Vendo que Elizabeth não tinha condições de ficar sozinha:
 
_ Vou pedir a alguém que vá chamá-los, você não pode ficar sozinha neste estado. _ pegou o telefone e solicitou a recepção, em seguida voltou-se para ela _ Venha sente-se. _ sentando-se junto com ela na cama e segurando suas mãos _ Elizabeth deixe-me ajudá-la? O que esta acontecendo?
 
_ Lydia fugiu. _ o olhou fixamente, suas lágrimas desciam grossas _ Com ... com ... George Wickham! _ William se levantou, começou a andar de um lado para o outro.
 
_ Quando isso aconteceu? _ sua fisionomia tornou-se séria.
 
_ Há dois dias, ela foi passar o feriado em São Sebastião* e ele também, Lydia deixou uma carta para a amiga dizendo que foram para o Rio de Janeiro**, que vão se casar. Ela esta perdida, não tem fortuna. O que ele quer com ela?

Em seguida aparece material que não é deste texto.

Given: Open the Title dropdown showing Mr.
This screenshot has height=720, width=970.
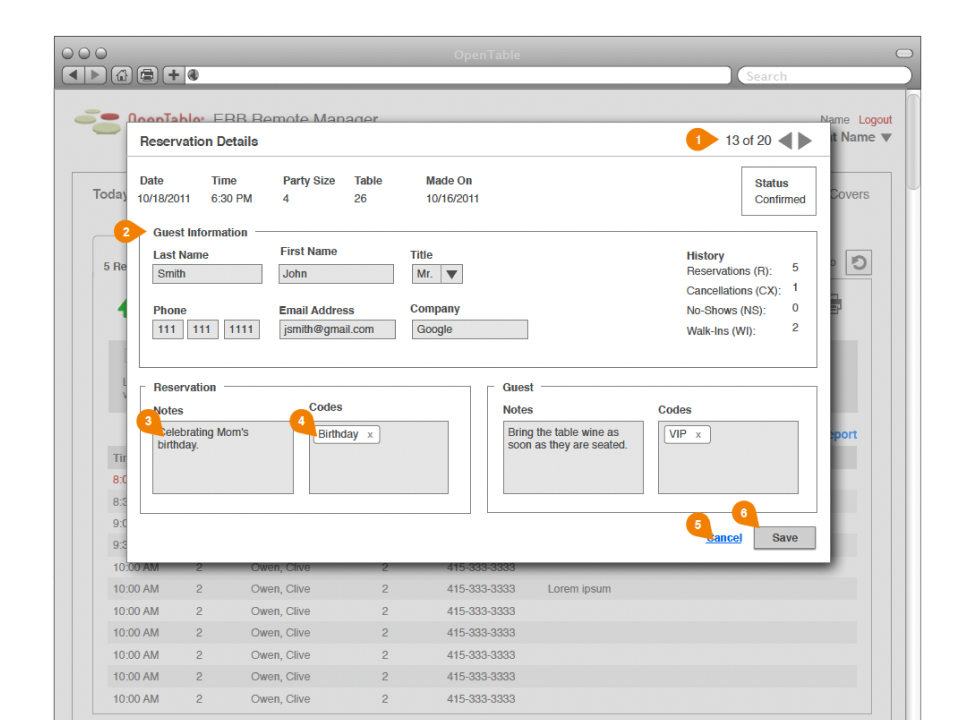Looking at the screenshot, I should point(451,274).
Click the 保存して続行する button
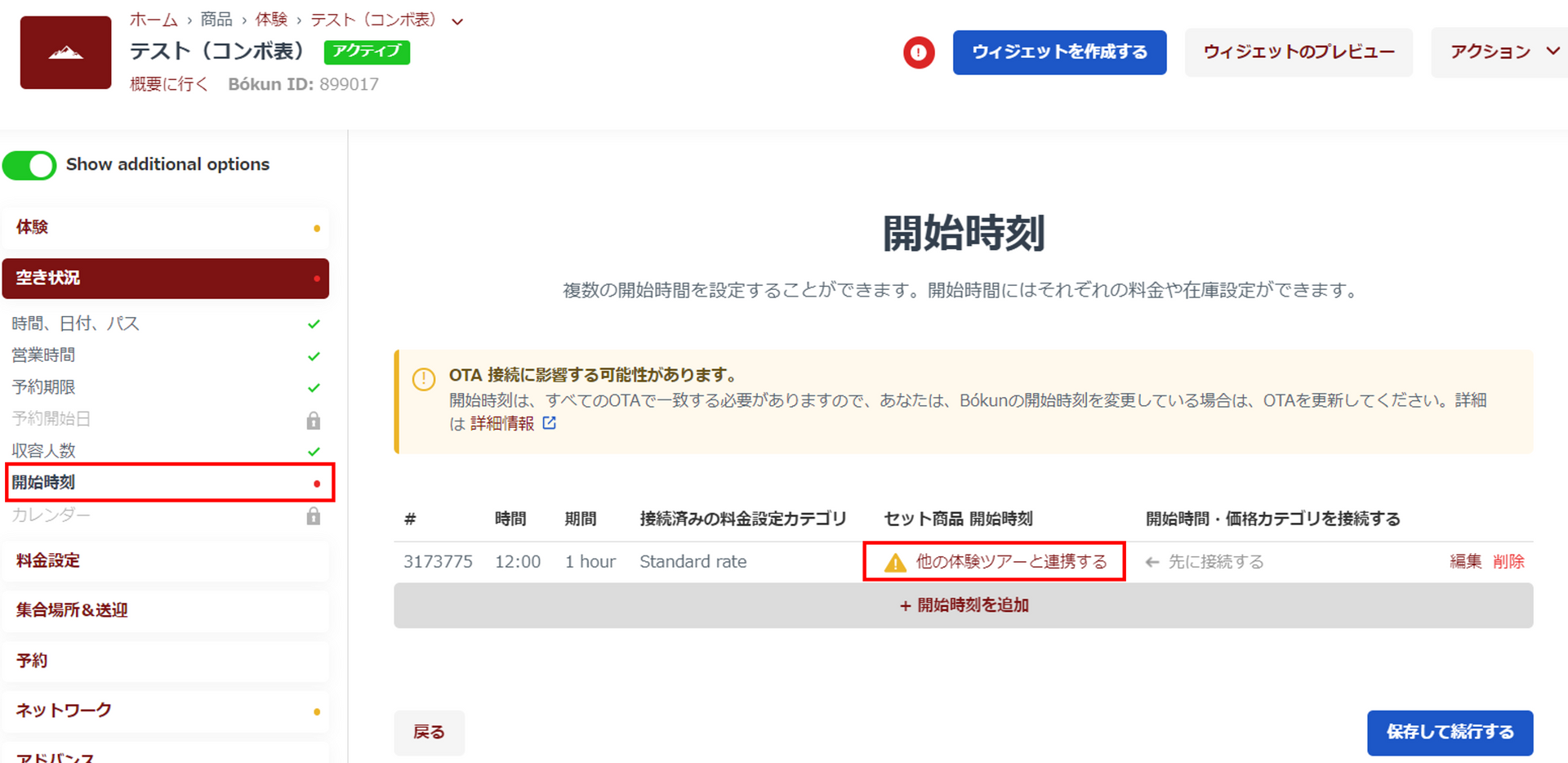 [x=1450, y=732]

Certamente, não vai casar-se com Lydia e se isso acontecesse seria pior.
 
 
 
_ Isso é culpa minha, deveria tê-lo denunciado quando pude.
 
_ Não é minha, se tivesse alertado minhas irmãs, contando uma parte do que eu soube sobre ele, mas agora é tarde demais.
 
_ O que esta sendo feito para encontrá-la?
 
_ Meu pai foi para lá e junto com o Sr Foster, que é da polícia, esta tentando localizá-los. Só se sabe que não foram para o Rio de Janeiro.
 
Elizabeth estava desolada. Como Lydia pôde fazer uma coisa dessas? Nem sabiam que ela estava interessada nele. E George? Por que levou Lydia? Ela não tinha nada para lhe oferecer. Elizabeth temia pela integridade física da irmã, alguém como George poderia fazer qualquer coisa. Em meio aos seus pensamentos lembrou-se de que William ainda estava ali. Notou o ar sério, ele andava de um lado para o outro sem dizer nada, a velha fisionomia havia voltado, olhou-o e sentiu que todas as possibilidades de ficaram juntos, tinham-se acabado. Certamente, o orgulho dele não o permitiria se relacionar com alguém com uma família assim. Passados alguns minutos, William voltou-se para Elizabeth.
 
_ Isto é realmente muito grave. Não há nada que eu possa dizer para consolá-la. Acho que minha presença aqui só a esta incomodando. Seus tios já devem estar a caminho. Sinto, mas devo deixá-la. Direi a minha irmã que não poderão jantar conosco amanhã.
 
_ Oh! Sim, vamos partir imediatamente. Por favor, peça a ela que nos desculpe e não diga por ora o motivo.
 
_ Claro! Pode contar com minha discrição. _ com um olhar, se foi.
 
Elizabeth viu-o sair com muito pesar, dessa vez era certo que não se veriam novamente. Ela chorou não sabia mais se por ela própria ou por Lydia. Quando os tios chegaram Elizabeth lhes contou tudo.
 
_ Tio! Sei que não vai achar ruim, se lhe pedir para irmos ainda hoje.
 
_ Claro que não. Vamos arrumar as malas e fechar a conta.
 
_ Obrigada. Não posso deixar Jane sozinha por mais um dia. Ela disse que mamãe esta na cama inconsolável.
 
_ Temos que avisar Georgiana de que não poderemos jantar com ela amanhã. _ disse a Sra Gardiner.
 
_ Não se preocupe. Está tudo arranjado.
 
_ Como assim?
 
_ William e eu combinamos tudo.
 
‘Combinaram tudo?’ _ pensou a tia _ ‘Mas já estão assim tão íntimos a ponto dela lhe contar o que ocorreu?’